### Work instructions
Below is a block of entries; repeat all of it exactly but omit the pictures.
____
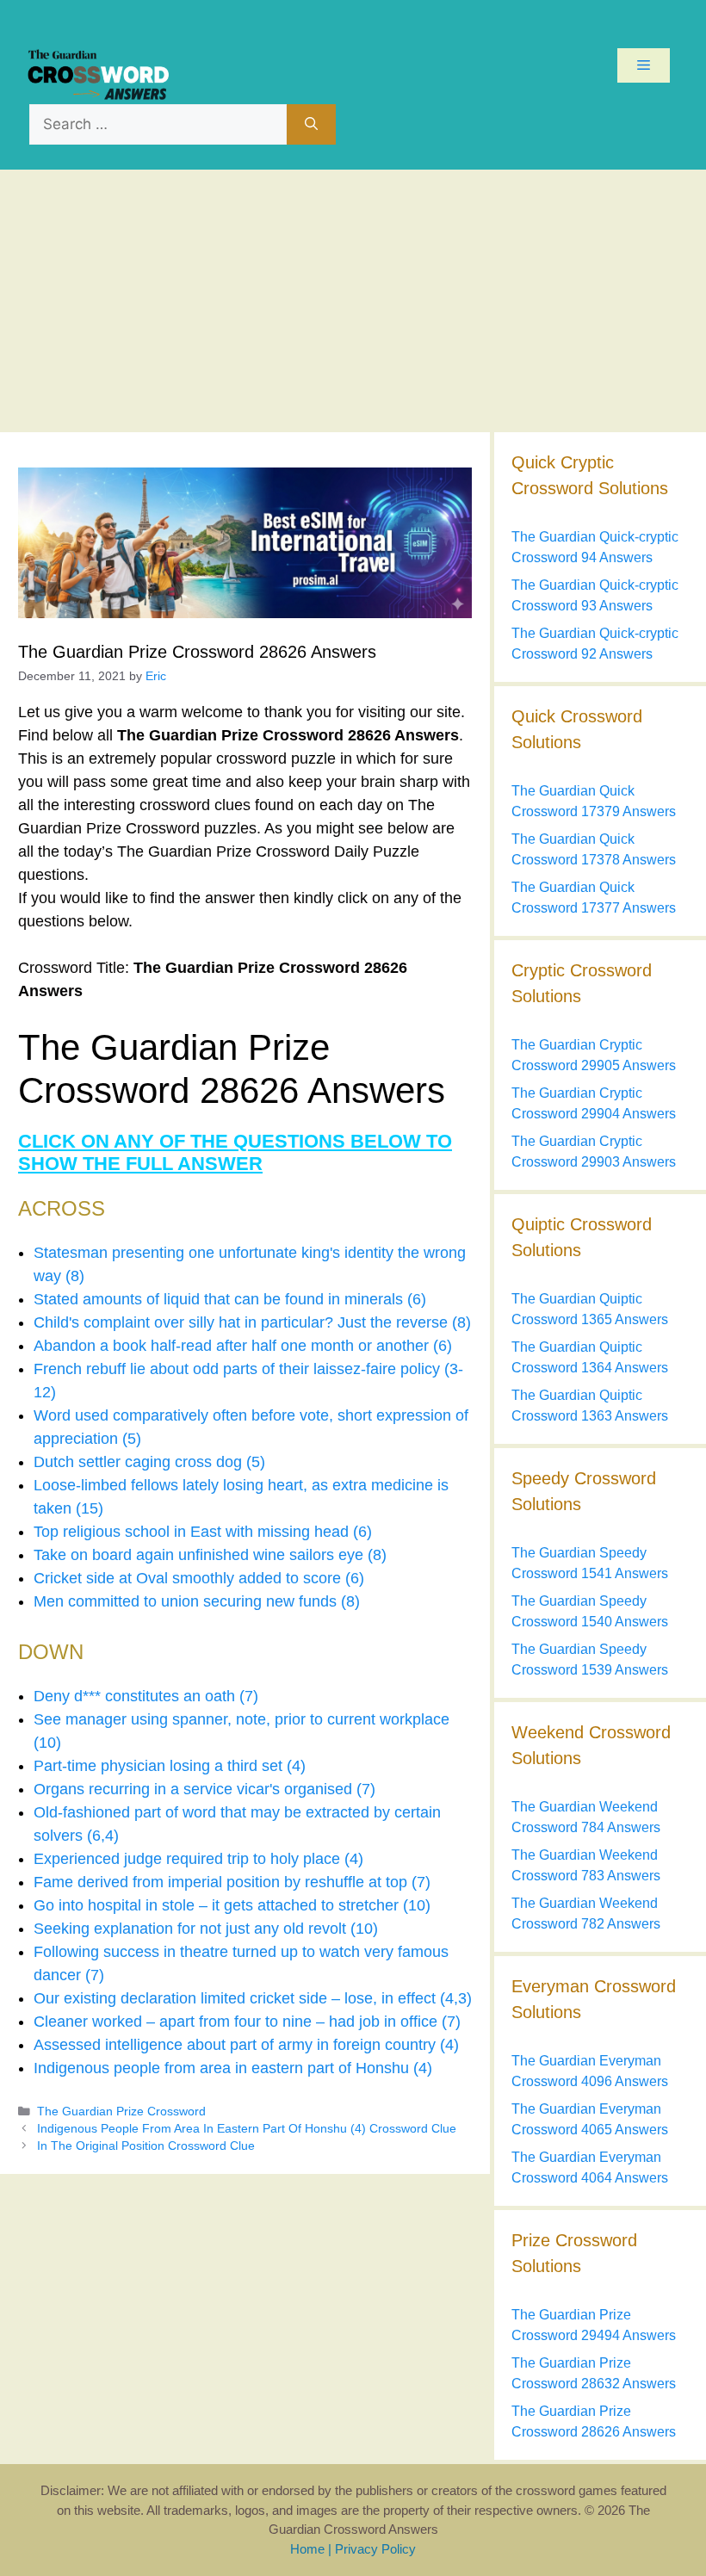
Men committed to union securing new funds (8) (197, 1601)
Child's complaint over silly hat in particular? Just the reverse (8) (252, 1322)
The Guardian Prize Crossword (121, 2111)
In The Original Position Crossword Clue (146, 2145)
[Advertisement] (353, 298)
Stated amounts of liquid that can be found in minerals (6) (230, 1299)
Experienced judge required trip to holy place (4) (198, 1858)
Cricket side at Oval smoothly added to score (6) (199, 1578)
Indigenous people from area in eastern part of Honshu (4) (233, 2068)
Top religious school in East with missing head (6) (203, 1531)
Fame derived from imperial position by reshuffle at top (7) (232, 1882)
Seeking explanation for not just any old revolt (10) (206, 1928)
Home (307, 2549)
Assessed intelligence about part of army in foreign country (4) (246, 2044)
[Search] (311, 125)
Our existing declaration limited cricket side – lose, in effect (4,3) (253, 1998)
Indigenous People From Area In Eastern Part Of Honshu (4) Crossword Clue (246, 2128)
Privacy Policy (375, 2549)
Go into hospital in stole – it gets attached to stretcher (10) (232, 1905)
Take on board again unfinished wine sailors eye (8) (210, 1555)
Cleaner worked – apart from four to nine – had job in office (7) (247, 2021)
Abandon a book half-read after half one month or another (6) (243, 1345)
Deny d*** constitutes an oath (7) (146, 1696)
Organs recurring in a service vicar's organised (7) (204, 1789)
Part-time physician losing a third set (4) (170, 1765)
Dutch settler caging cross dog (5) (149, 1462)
____
### Exercise solution
Men committed to union securing new funds (8) (197, 1601)
Child's complaint over silly hat in particular? Just the reverse (8) (252, 1322)
The Guardian Prize Crossword (121, 2111)
In The Original Position Crossword Clue (146, 2145)
[Advertisement] (353, 298)
Stated amounts of liquid that can be found in minerals (6) (230, 1299)
Experienced judge required trip to holy place (4) (198, 1858)
Cricket side at Oval smoothly added to score (6) (199, 1578)
Indigenous people from area in eastern part of Honshu (4) (233, 2068)
Top religious school in East with missing head (6) (203, 1531)
Fame derived from imperial position by reshuffle at top (7) (232, 1882)
Seeking explanation for not just any old revolt (10) (206, 1928)
Home (307, 2549)
Assessed intelligence about part of army in foreign country (4) (246, 2044)
[Search] (311, 125)
Our existing declaration limited cricket side – lose, in effect (4,3) (253, 1998)
Indigenous People From Area In Eastern Part Of Honshu (4) Crossword Clue (246, 2128)
Privacy Policy (375, 2549)
Go into hospital in stole – it gets attached to stretcher (10) (232, 1905)
Take on board again unfinished wine sailors eye (8) (210, 1555)
Cleaner worked – apart from four to nine – had job in office (7) (247, 2021)
Abandon a book half-read after half one month or another (6) (243, 1345)
Deny d*** constitutes an oath (7) (146, 1696)
Organs recurring in a service vicar's organised (7) (204, 1789)
Part-time physician losing a third set (4) (170, 1765)
Dutch settler caging cross dog (5) (149, 1462)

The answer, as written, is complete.